* _Schriftliche Aufgaben_
1. Gib aus dem Text über die Braunschweiger Transportliste die Stelle wortgetreu wieder, die mit „In der nachfolgend“ beginnt und sich bis einschließlich „Betroffenen ermittelt werden.“ fortsetzt.
2. Nenne sämtliche Quellenangaben, die im Text über die Braunschweiger Transportliste in eckigen Klammern stehen.
3. Schreibe den Text über die Braunschweiger Transportliste im Anschluss an seinen letzten Satz weiter.

In der nachfolgend rekonstruierten Transportliste sind die Namen der 109 deportierten Menschen vom 1.4.42 aus dem Land Braunschweig verzeichnet. Für die Stadt Braunschweig konnten mit Hilfe von Angaben in der Literatur [Brunsvicensia Judaica, Braunschweig 1966; R. Bein, Sie lebten in Braunschweig, Braunschweig 2009], ergänzt durch Hinweise von Reinhard Bein und Frank Ehrhardt, sowie unter Berücksichtigung der Einträge auf den teilweise überlieferten Meldekarten jüdischer Einwohner [StadtA Braunschweig] die Namen von 63 Betroffenen ermittelt werden.

* _Datenauszug_
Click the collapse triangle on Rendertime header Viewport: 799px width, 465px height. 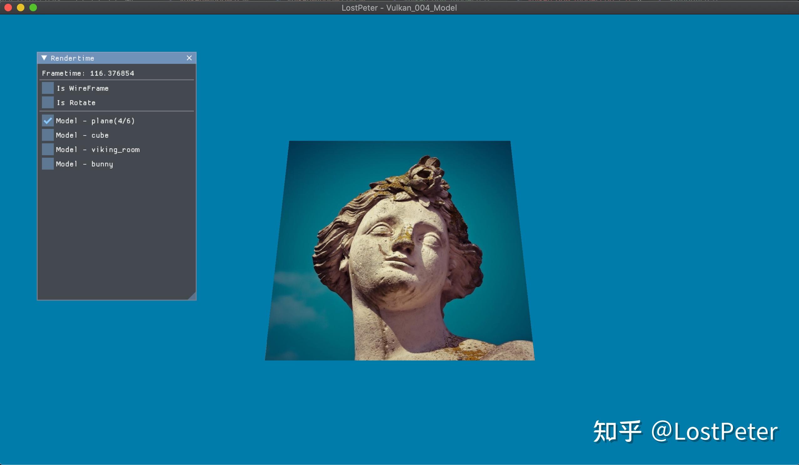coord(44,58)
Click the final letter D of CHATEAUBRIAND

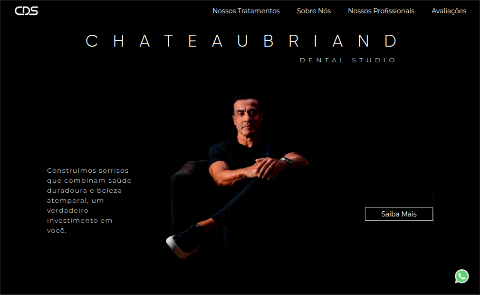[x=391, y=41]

* _Ergebnisse der Aufgaben_
1.
In der nachfolgend rekonstruierten Transportliste sind die Namen der 109 deportierten Menschen vom 1.4.42 aus dem Land Braunschweig verzeichnet. Für die Stadt Braunschweig konnten mit Hilfe von Angaben in der Literatur [Brunsvicensia Judaica, Braunschweig 1966; R. Bein, Sie lebten in Braunschweig, Braunschweig 2009], ergänzt durch Hinweise von Reinhard Bein und Frank Ehrhardt, sowie unter Berücksichtigung der Einträge auf den teilweise überlieferten Meldekarten jüdischer Einwohner [StadtA Braunschweig] die Namen von 63 Betroffenen ermittelt werden.

2.
- Brunsvicensia Judaica, Braunschweig 1966
- R. Bein, Sie lebten in Braunschweig, Braunschweig 2009
- StadtA Braunschweig

3.
Insgesamt wurden mit dem "Koppelzug" vom 31.3./1.4.42 aus Westfalen 400 (siehe hier) und aus den Regierungsbezirken Hannover und Hildesheim sowie dem Land Braunschweig 600 Menschen verschleppt. An seinen Amtskollegen in Münster meldete der Oberfinanzpräsident in Hannover: "Die abgeschobenen Juden haben am 2. April die Reichsgrenze überschritten." [NLA Hannover, Hann. 210 Acc. 160/98, Nr. 1] In Abänderung des ursprünglichen Transportziels Trawniki wurden die Menschen in das Warschauer Getto gebracht. Adam Czerniaków vom Warschauer Judenrat verzeichnete in seinem Tagebuch unter dem 1.4.42: "Der Kommissar rief an, nachts um 11:30 Uhr treffe ein Transport mit 1000-2000 Juden ein. Bis nachts um 12 wußten wir nicht, wann und auf welchem Bahnhof sie ankommen. Um 12 teilte A[uerswald] mit, daß sie in einer halben Stunde ankommen werden... Gegen Morgen wurden etwa 1000 Deportierte aus Hannover, Gelsenkirchen usw. hergeschafft... Alte Leute, viele Frauen, kleine Kinder." [A. Czerniaków, Im Warschauer Getto, München 1986, S. 240].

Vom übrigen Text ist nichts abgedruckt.